Labour and Earning Outcomes for Ontario Transfer Students: Evidence from PSE-Tax Linked Data

Authors
Ross Finnie
Michael Dubois
Masashi Miyairi
Reference Number
2021-02
Date
Status
Abstract

By using Statistics Canada’s Education and Labour Market Longitudinal Platform (ELMLP), and by linking Postsecondary Student Information System (PSIS) administrative data on Ontario public college and university students to personal income tax data, this project examines the labour market outcomes of transfer students while controlling for program and student characteristics. The study considers three primary factors when identifying transfers: field of study, credentials, and institution.
 

Research Rationale 

Extensive work has already been done to examine transfer students and pathways in Ontario. However, data limitations have previously restricted research to examining specific pathways and transfers between pairs of institutions, or coalitions of institutions formed to examine pathways and transfers. While the Ontario Education Number (OEN) now used in the postsecondary education (PSE) sector represents an excellent opportunity to learn about system-wide pathways, the limited number of years of PSE data available limits any outcome-based analysis. The Ministry of Colleges and Universities (MCU) currently uses the OEN to produce an annual student mobility report, which constitutes an accounting exercise detailing the flow of students across Ontario PSE institutions. 

A number of other Canadian jurisdictions have undertaken system-wide analyses of transfer students. Since 1991, the British Columbia Council on Admissions and Transfers (BCCAT) has prepared transfer student profile reports on a periodic basis. The Maritime Provinces Higher Education Commission (MPHEC) has used the PSIS to collect information from all PSE institutions in those provinces in order to examine a wide variety of topics, including the time-to-graduation for students who change programs, transfer between institutions, or do both, compared with students who remain in the same program and institution for the duration of their studies. 

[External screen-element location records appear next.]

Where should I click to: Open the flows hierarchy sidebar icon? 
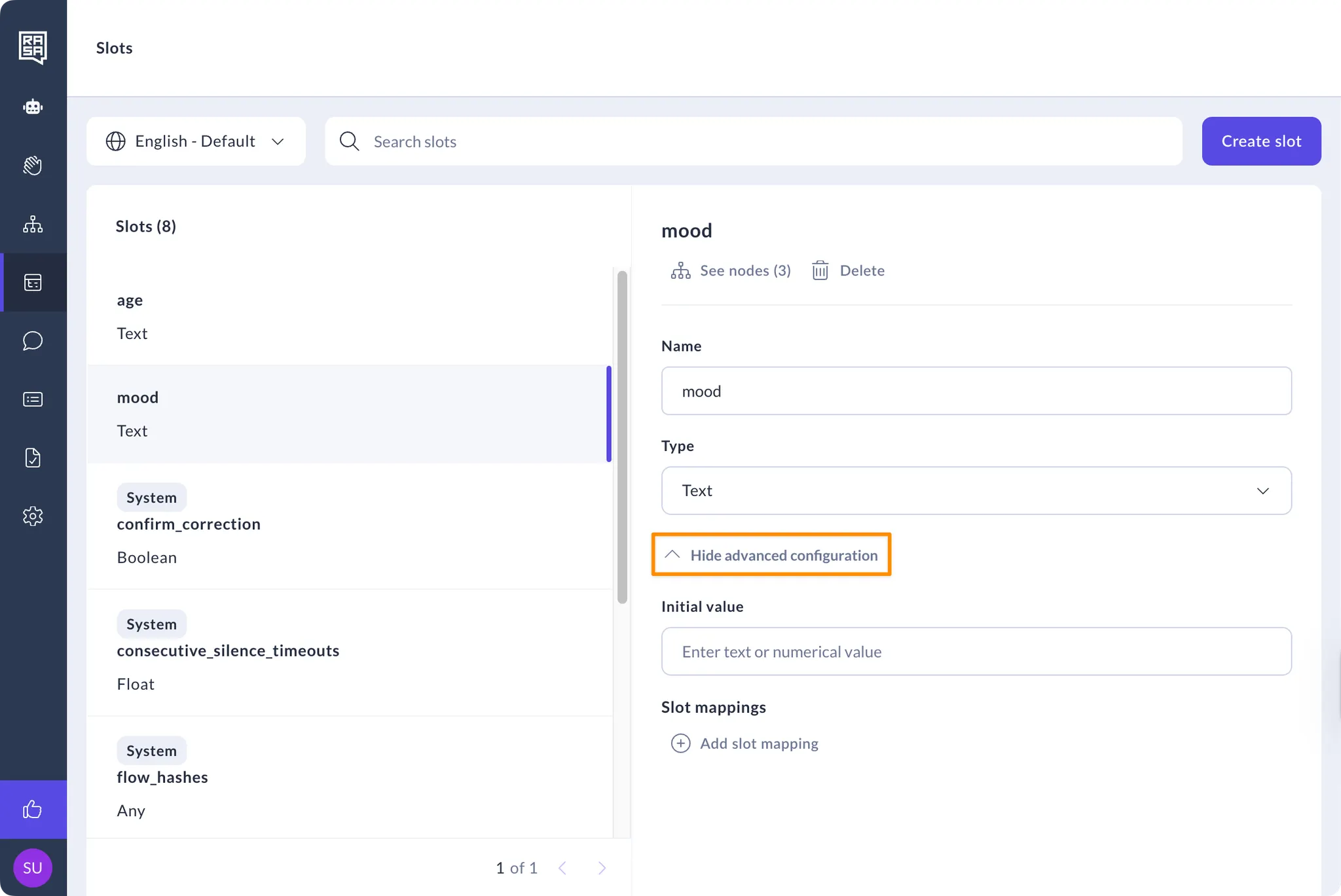(x=33, y=224)
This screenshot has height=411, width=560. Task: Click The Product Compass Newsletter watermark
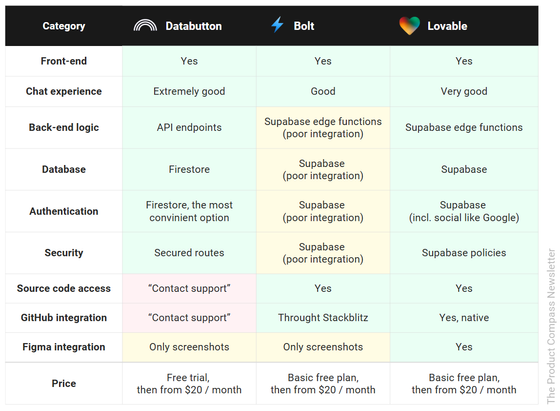(x=551, y=326)
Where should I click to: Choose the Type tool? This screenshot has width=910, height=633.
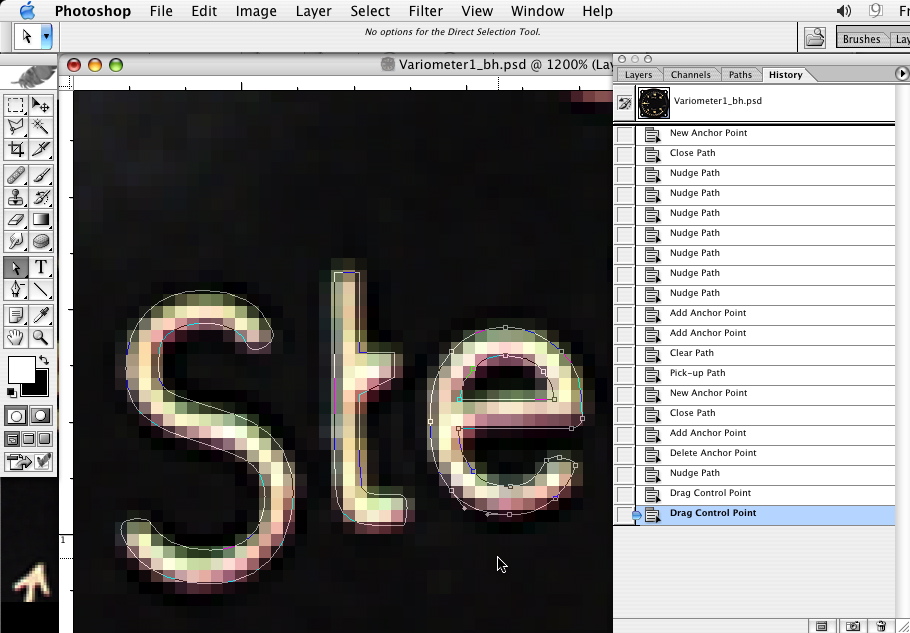coord(41,267)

This project represents a system-wide analysis of transfer students, encompassing all universities in Ontario, as well as half of all Ontario colleges, and more importantly, includes graduates’ labour market outcomes. This project uses Statistics Canada’s Education and Labour Market Longitudinal Platform (ELMLP), linking PSIS administrative data on all PSE students at all publicly funded PSE institutions across the country to personal income tax data to examine the characteristics of transfer students from Ontario, and labour market outcomes (e.g., earnings) to those of non-transfer students.
 

Research Findings from Part II

This research is the first study of its kind to include transfer students across Ontario universities and colleges, covering a period of seven years, which analyzes the student, program, and transfer characteristics associated with labour market outcomes. It therefore provides new system-wide information that would provide a better understanding of transfer students’ outcomes.
 

Much like EPRI’s previous study, this information could be used by policy makers to guide the development of student transfer processes in Ontario. For example, if transfer student outcomes are found to be comparable to non-transfer students, policies that would further facilitate student mobility in the province could be developed. The project could also help policymakers identify remaining knowledge gaps and areas of interest for future research. This research could also inform college and university administrators on the specific characteristics of different types of transfer students, which could affect decisions on credit recognition and transfer processes as well as support services offered to transfer students to support their transitions, help them complete their studies in a timely fashion, and transition successfully into the labour market. Finally, this research could also inform students considering a change in field of study, credential, and/or institution by providing a better understanding of the relationship between transferring and their likelihood of graduating, time to graduation, and their earnings following graduation. 
 

Spotlight on Research Findings 

  • For bachelor’s degree graduates, post-graduation earnings are $36,200, on average, one year following graduation; earnings grow to $44,400 two years following graduation; and earnings reach $48,900 three years following graduation. College-level diploma graduates earn $28,100 one year following graduation, on average. Their mean earnings then grow steadily, reaching $39,600 five years following graduation. 

  • Among bachelor’s degree graduates, a statistically significant earnings premium ranging from $1,700 to $5,000 is found for transfer students who stay in the same educational credential and field of study. On the other hand, earnings tend to be lower for transfer students from college-level diploma programs than bachelor’s degree students who stay in the same institution and field of study, though the differences are not statistically significant for all years since graduation. 

  • Among college-level diploma graduates, transfer students from bachelor’s degree programs in the same field of study have a statistically significant earnings premium over college-level diploma students who stay in the same institution and field of study, which grows from $2,900 to $8,400 over a five-year period following graduation. In contrast, earnings are lower for transfer students who are originally enrolled in different college diploma programs in different fields of study, as well as students who change their field of study but not their institution or educational credential.